How to compute the cosine similarity for different architectures?

facebookresearch / radioactive_data

This technique modifies image data so that any model trained on it will bear an identifiable mark.

Other

38 stars 9 forks source link

How to compute the cosine similarity for different architectures? #6

Closed zzzucf closed 2 years ago

zzzucf commented 2 years ago

Hi, from the Section 5.4, Architecture transfer in the original paper, Table 3 was presented with results from different architectures. However, ResNet-50, Densenet-121, and VGG 16 have different feature size as 2048, 1024, 4096, respectively, how did you compute the cosine similarity when the features' size are different? And why we need p-value instead of the angle from cosine? Shouldn't the degree of angle be more direct?

alexandresablayrolles commented 2 years ago

Great question! In these cases, since you do alignment of the features, you would first learn an alignment matrix that maps from e.g. 2048 to 512, apply this alignment to the classifier vectors, and then compute the cosine similarity in the 512 dimensional space.

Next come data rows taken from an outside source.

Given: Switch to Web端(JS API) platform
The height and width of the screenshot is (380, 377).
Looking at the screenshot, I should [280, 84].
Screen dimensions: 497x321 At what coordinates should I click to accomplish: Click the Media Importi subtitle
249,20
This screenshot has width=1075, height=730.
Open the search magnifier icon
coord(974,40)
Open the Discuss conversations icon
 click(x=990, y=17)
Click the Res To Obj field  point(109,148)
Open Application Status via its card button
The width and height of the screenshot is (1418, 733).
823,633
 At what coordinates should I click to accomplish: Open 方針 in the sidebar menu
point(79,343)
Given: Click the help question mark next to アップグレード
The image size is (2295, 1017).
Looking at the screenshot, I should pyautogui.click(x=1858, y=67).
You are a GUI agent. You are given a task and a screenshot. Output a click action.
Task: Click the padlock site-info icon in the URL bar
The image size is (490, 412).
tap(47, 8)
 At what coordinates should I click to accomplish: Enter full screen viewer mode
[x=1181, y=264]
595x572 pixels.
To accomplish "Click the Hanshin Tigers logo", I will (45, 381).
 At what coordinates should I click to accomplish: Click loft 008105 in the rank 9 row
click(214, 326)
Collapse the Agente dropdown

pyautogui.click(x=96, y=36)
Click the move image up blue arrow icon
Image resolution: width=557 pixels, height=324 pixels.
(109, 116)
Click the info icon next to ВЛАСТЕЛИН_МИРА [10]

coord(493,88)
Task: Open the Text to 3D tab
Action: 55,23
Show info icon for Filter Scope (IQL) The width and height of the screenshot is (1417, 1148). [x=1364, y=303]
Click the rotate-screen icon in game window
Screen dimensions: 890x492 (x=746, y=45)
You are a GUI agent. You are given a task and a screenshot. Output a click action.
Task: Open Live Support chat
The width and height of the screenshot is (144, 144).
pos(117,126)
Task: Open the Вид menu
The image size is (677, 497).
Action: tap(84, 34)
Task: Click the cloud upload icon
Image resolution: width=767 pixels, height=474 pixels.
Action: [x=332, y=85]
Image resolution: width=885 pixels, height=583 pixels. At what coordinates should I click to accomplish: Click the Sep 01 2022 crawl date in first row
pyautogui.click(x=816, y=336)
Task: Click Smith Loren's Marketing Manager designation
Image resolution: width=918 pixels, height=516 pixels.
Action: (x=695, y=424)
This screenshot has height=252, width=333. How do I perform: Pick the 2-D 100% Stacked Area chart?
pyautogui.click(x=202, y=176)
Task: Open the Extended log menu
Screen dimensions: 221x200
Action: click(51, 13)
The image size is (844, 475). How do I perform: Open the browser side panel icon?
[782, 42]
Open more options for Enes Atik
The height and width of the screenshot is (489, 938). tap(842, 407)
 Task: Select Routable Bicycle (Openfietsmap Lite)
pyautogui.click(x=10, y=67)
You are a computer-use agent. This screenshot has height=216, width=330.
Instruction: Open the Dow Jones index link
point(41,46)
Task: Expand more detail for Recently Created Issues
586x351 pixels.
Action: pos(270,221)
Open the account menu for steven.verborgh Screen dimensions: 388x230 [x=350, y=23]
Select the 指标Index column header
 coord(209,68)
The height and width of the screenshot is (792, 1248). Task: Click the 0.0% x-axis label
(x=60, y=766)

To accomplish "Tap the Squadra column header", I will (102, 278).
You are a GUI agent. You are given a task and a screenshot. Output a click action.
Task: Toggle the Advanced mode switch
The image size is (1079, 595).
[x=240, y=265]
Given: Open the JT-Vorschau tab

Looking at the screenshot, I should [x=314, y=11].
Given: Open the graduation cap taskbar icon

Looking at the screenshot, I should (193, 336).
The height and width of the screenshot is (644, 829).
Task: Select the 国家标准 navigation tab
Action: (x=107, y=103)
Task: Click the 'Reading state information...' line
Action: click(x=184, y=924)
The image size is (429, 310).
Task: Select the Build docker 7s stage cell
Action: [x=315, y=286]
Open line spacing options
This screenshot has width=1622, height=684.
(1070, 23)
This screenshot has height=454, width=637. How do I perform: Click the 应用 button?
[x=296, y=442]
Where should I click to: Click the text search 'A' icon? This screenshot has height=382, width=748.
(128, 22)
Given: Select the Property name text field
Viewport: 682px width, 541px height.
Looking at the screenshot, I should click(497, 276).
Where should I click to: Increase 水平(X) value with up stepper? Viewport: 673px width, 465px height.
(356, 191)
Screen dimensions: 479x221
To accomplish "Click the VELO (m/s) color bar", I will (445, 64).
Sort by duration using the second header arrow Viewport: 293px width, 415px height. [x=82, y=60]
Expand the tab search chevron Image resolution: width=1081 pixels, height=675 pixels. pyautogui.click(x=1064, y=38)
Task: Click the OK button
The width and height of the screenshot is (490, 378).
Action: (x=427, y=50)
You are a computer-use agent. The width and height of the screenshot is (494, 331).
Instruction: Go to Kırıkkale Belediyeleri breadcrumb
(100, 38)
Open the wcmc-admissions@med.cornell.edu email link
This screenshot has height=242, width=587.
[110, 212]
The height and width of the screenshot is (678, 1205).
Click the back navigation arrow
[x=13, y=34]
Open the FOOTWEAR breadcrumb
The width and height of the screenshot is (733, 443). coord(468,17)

zzzucf commented 2 years ago

I think of what you proposed before and what concerns me the most is that the transformation M would not have unique solution since it is not dxd anymore (dxd', d>>d'). In that case, there exists multiple transformations which might represent completely different directions to transform the classifier. So how can you explain the radioactive would still work when there exists multiple transformed classifier WMs?

alexandresablayrolles commented 2 years ago

Given that it's in the "good" direction (i.e. reducing from d'>d to d), I don't expect this to be a problem.